促進試験機を用いることで、わずかな時間で長期間放置したのと同等の劣化を実現できるようになります。その結果から、素材や製品などの試料の耐久年数を割り出せるだけでなく、保管時の注意点も明らかにすることが可能です。
促進試験機に求められる条件
促進試験機は、短時間で試料を劣化させるための機器です。試料となる素材や製品が劣化したときの状況を正確に割り出すためには、次の3つの条件を満たしていることが求められます。
促進性
促進性とは短時間で劣化した状態にすることです。たとえば試料の10年後、20年後を再現する場合、促進試験機で数年かかるのでは実用性は低いと考えられます。早期に素材や製品の品質管理にかかわる情報を割り出し、市場に供給するためにも、促進試験機には実際の時間経過よりも数十倍、数百倍のスピードで時間経過できる能力が求められます。
たとえば、温度に関する試験では「温度が10℃上昇すると劣化の速度が2倍になる」というアレニウスのモデルを用いて劣化試験をおこなうことが少なくありません。アレニウスのモデルでは、通常20℃で保管する製品を30℃の環境で保管すると、10年後の劣化状況をわずか5年間で実現できます。
また、40℃の環境で保管すれば2×2=4倍のスピードで劣化が進み、50℃の環境で保管すれば2×2×2=8倍のスピードで劣化が進むため、より早く劣化による変化を分析できます。ただし、理論的には温度を高めれば高めるほど早く劣化が進みますが、素材が変質することもあるため、極端に温度を上昇させると劣化を正確に分析できません。素材の温度耐性も考慮したうえで、促進試験を実施することが必要です。

** データ部分 **

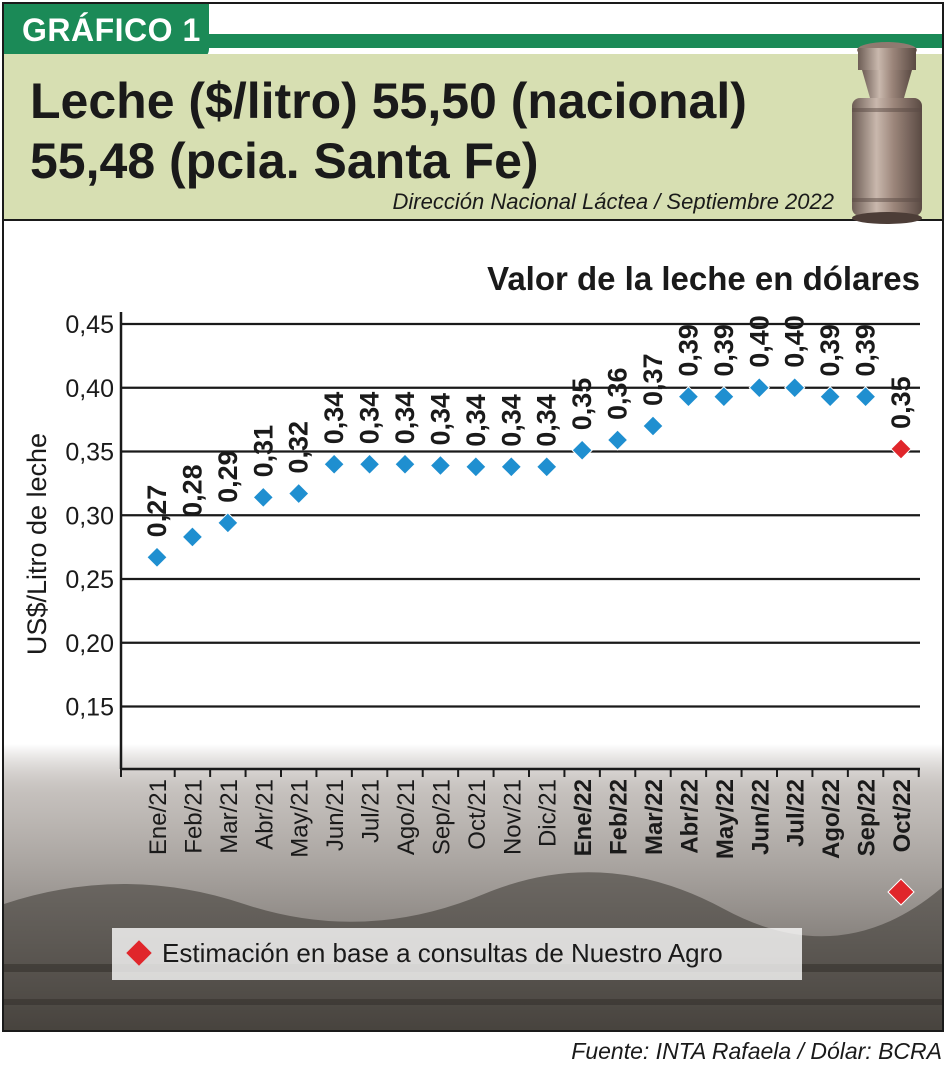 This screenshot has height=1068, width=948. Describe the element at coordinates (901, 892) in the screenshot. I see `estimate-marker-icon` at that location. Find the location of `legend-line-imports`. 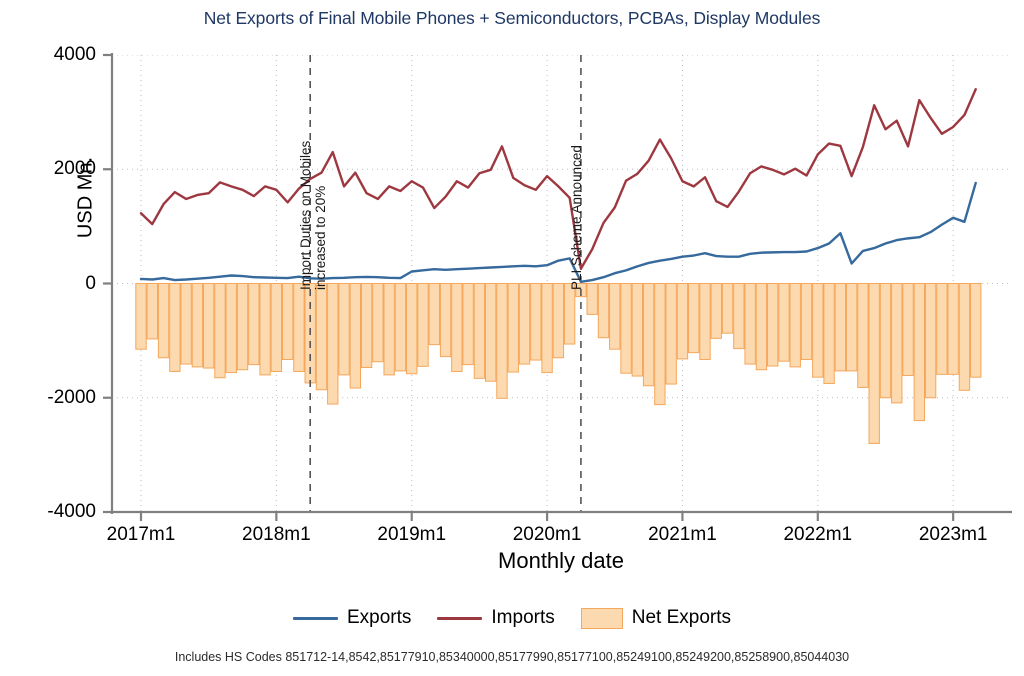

** 取り組む課題 1 **
促進試験機についての本文から、「促進試験機に求められる条件」で始まり「わずか5年間で実現できます。」で終わる部分を、両端の語句も含めてそのまま抜き出しなさい。
** 取り組む課題 2 **
促進試験機についての本文にある一文「促進試験機は、短時間で試料を劣化させるための機器です。」を英語に訳しなさい。
この一覧は、本文とは別の出典から取ったものです。

** 解答 1 **
促進試験機に求められる条件
促進試験機は、短時間で試料を劣化させるための機器です。試料となる素材や製品が劣化したときの状況を正確に割り出すためには、次の3つの条件を満たしていることが求められます。
促進性
促進性とは短時間で劣化した状態にすることです。たとえば試料の10年後、20年後を再現する場合、促進試験機で数年かかるのでは実用性は低いと考えられます。早期に素材や製品の品質管理にかかわる情報を割り出し、市場に供給するためにも、促進試験機には実際の時間経過よりも数十倍、数百倍のスピードで時間経過できる能力が求められます。
たとえば、温度に関する試験では「温度が10℃上昇すると劣化の速度が2倍になる」というアレニウスのモデルを用いて劣化試験をおこなうことが少なくありません。アレニウスのモデルでは、通常20℃で保管する製品を30℃の環境で保管すると、10年後の劣化状況をわずか5年間で実現できます。

** 解答 2 **
An accelerated testing machine is a device for degrading a sample in a short period of time.